Packet loss and/or disconnection in some virtual machines is suspected - determining scope and troubleshooting approach
search cancel

Packet loss and/or disconnection in some virtual machines is suspected - determining scope and troubleshooting approach

book

Article ID: 423469

calendar_today

Updated On:

Products

VMware vSphere ESXi VMware NSX

Issue/Introduction

In troubleshooting, "scope" refers to defining the boundaries and extent of the problem or environment being investigated. It is a critical first step to prevent wasting time on irrelevant areas and to stay focused on the issue at hand.  Defining the scope involves asking specific questions to determine exactly what is working, what isn't, and under what circumstances the problem occurs.

When packet loss or disconnection is suspected, the root cause is not always related to VMware networking.

Here are some examples of possible root causes not related to VMware networking:

  1. The VM is powering off and on, or being rebooted.

  2. The VM scheduling on the ESXi hypervisor is intermittent or failing.

  3. The internal networking stack within the guest O/S is processing packets in a dysfunctional way.

Resolution

  1. If the VM is powering off and on, or being rebooted, then investigate for why this is happening. 

  2. If the VM scheduling on the ESXi hypervisor is intermittent or failing, then this may be because there are VMFS heartbeat issues affecting VM file(s).  These can be determined by ESXi log review. Refer to KB 318897 Understanding lost access to volume messages in ESXi.

  3. The packet flow in and out of a VM can be determined using techniques in KB 341568 Packet capture on ESXi using the pktcap-uw tool.

    • Whatever packets are sent by the guest can be observed at capture point VnicTx, and if those packets are also seen at capture point UplinkSndKernel, then the ESXi networking stack can be ruled out. 

    • This is also true if packets received by the ESXi host at UplinkRcvKernel, are also seen at capture point VnicRx.

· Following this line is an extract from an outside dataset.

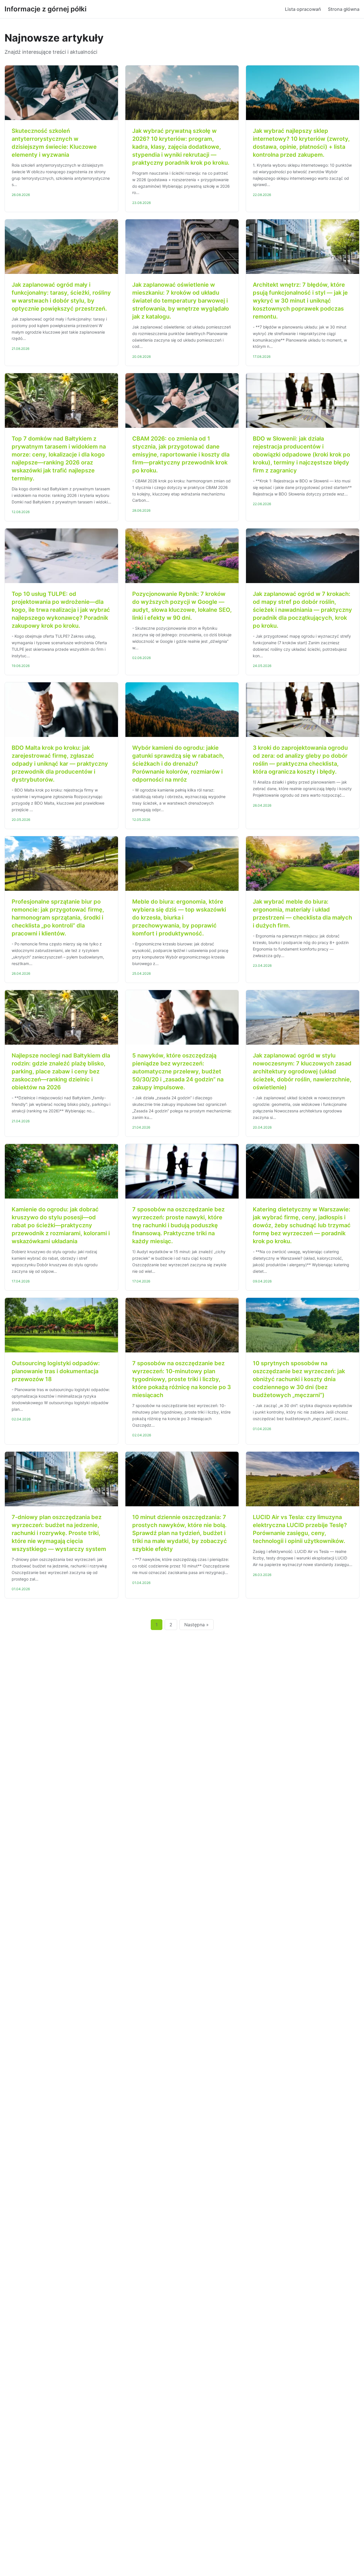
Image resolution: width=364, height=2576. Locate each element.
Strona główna (343, 9)
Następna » (196, 1624)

If none of the above is suspected, the next step is to document the following 3 aspects of the symptoms:

  1. Frequency -- how often, and on what schedule, are the symptoms observed

  2. Duration -- for how long are the symptoms observed

  3. Spread -- how widespread are the symptoms (for example, a VM or subset of VMs, an ESXi host or subset of ESXi hosts, a cluster or cluster(s), a datacenter or datacenter(s), a vCenter or vCenter(s).

Once these are documented, open a case and provide the details along with host logs for the ESXi hosts where the symptomatic VMs reside as per KB 142884 Creating and managing Broadcom support request (SR) cases.